📄 Document Cleaner API 🧼🧠

A high-performance Python system for denoising scanned documents, enhancing text clarity, and exporting OCR-optimized PDFs using deep learning + image processing.

Supports both Command-Line Interface (CLI) and REST API usage.
Built with: PyTorch, OpenCV, FastAPI, Tesseract OCR

🚀 What Can You Do With It?

Upload scanned documents (.jpg/.png or a ZIP of images)
Automatically clean & denoise them using deep learning
Get back cleaned .png images and OCR-ready .pdf files
Use it via terminal (CLI) or as a live REST API
✅ Now supports cloud deployments (e.g. GCP Cloud Run)

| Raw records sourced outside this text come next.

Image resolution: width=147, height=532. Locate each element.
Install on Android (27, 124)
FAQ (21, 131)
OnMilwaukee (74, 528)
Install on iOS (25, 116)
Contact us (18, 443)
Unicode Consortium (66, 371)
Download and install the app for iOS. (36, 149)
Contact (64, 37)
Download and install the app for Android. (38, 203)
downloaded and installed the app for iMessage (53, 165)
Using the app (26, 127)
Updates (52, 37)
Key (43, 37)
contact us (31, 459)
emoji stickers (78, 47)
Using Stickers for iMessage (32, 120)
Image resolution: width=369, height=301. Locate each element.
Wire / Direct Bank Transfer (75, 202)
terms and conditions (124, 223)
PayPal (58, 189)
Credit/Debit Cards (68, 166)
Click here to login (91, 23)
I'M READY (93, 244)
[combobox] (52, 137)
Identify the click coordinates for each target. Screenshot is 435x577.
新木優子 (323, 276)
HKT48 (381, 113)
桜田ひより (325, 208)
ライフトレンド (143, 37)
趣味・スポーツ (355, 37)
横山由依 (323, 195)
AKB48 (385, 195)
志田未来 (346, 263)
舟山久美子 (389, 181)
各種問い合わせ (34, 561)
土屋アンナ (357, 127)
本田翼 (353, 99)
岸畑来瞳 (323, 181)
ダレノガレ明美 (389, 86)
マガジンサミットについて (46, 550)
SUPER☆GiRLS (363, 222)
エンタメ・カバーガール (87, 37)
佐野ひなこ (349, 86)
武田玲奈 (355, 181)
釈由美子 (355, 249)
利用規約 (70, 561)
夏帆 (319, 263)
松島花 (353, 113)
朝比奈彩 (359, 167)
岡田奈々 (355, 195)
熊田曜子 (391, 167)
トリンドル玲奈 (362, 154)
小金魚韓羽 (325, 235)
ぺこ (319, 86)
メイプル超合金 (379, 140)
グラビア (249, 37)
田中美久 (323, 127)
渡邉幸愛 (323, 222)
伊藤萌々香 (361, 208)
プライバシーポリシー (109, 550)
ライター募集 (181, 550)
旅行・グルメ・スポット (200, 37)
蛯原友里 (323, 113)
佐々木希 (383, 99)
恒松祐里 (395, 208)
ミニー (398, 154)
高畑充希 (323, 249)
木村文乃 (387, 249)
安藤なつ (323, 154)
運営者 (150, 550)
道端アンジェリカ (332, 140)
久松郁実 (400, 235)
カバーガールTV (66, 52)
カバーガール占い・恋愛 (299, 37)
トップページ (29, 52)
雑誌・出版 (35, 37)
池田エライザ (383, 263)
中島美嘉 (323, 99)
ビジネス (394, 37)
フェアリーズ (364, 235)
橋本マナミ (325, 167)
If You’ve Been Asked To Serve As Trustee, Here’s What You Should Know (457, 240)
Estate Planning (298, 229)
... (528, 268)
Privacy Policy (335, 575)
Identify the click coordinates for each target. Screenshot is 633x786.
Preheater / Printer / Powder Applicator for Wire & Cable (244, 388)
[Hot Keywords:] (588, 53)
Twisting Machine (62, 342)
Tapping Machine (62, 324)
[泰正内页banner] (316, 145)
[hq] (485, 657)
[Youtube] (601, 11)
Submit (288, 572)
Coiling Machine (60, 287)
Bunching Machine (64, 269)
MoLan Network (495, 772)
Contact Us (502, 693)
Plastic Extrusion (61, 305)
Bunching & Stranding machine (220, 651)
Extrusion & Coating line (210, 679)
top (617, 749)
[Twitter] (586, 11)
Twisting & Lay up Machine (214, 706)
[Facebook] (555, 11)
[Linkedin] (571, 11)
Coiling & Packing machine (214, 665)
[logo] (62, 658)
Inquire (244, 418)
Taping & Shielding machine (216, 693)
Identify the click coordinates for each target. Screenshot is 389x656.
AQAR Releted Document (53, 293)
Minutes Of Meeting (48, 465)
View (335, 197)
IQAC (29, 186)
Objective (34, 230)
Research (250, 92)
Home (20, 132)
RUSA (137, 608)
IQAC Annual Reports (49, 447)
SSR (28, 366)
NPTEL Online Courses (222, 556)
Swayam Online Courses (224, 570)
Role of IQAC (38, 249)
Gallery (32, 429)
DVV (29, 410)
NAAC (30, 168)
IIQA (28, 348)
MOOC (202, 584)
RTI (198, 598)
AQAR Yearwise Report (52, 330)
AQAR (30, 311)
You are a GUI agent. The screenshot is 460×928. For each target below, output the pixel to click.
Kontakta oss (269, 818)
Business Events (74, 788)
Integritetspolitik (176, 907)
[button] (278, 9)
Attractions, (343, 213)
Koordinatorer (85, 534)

🌐 Live API (Cloud Run Deployment)

Base URL:

https://document-cleaning-cli-111-777-888-7777-934773375188.us-central1.run.app/

🔹 Clean a Single Image

curl -X POST \
  -F "[email protected]" \
  https://document-cleaning-cli-111-777-888-7777-934773375188.us-central1.run.app/process-document/

### Clean a ZIP of Images

curl -X POST \
  -F "file=@your_batch.zip" \
  https://document-cleaning-cli-111-777-888-7777-934773375188.us-central1.run.app/process-batch/ \
  --output cleaned_output.zip



###🧠 Weight Selection Logic (NEW)
🆕 Adaptive Sampling Strategy:
When a ZIP is uploaded, the app:
Samples 20% of the total images, capped at 10 images
Runs auto_select_best_weight(...) on each sample
Picks the most common weight (based on OCR accuracy)
✅ Applies that shared best weight to the full batch
This keeps runtime fast even on large batches while preserving per-batch tuning accuracy 💨🎯

###🔧 Local Setup
1. Clone the Repo

git clone https://github.com/your-username/document-cleaner.git
cd document-cleaner

##📸 Install Tesseract OCR
 On 🐧 Linux/Bash run 

sudo apt update && sudo apt install tesseract-ocr

On 🍏 macOS run

brew install tesseract

On 🪟 Windows
Download: https://github.com/UB-Mannheim/tesseract/wiki
Add to: C:\Program Files\Tesseract-OCR\ in your system PATH
Run tesseract --version to verify in powershell/cmd terminal

###⚙️ Usage Options
🧑‍💻 Option 1: CLI (Command Line)

python processor.py model_weights/ input_docs/ output_docs/ --auto-tune --auto-select

✅ Auto-selects best weight for each image
✅ Applies denoising and saves .png and .pdf files

🌐 Option 2: Local API Mode
Start the server:

uvicorn main:app --reload
Open Swagger docs:

http://localhost:8000/docs
Use /process-document/ or /process-batch/ endpoints just like the cloud version.

📁 Project Structure

.
├── main.py                 # FastAPI API logic
├── processor.py           # DnCNN + OCR processing logic
├── model_weights/         # Place your .mat model weights here
├── uploads/               # Temp upload folder
├── processed/             # Output folder for cleaned docs
├── requirements.txt
└── README.md

---

## 🔁 Integration Examples (Python, Shell, JavaScript)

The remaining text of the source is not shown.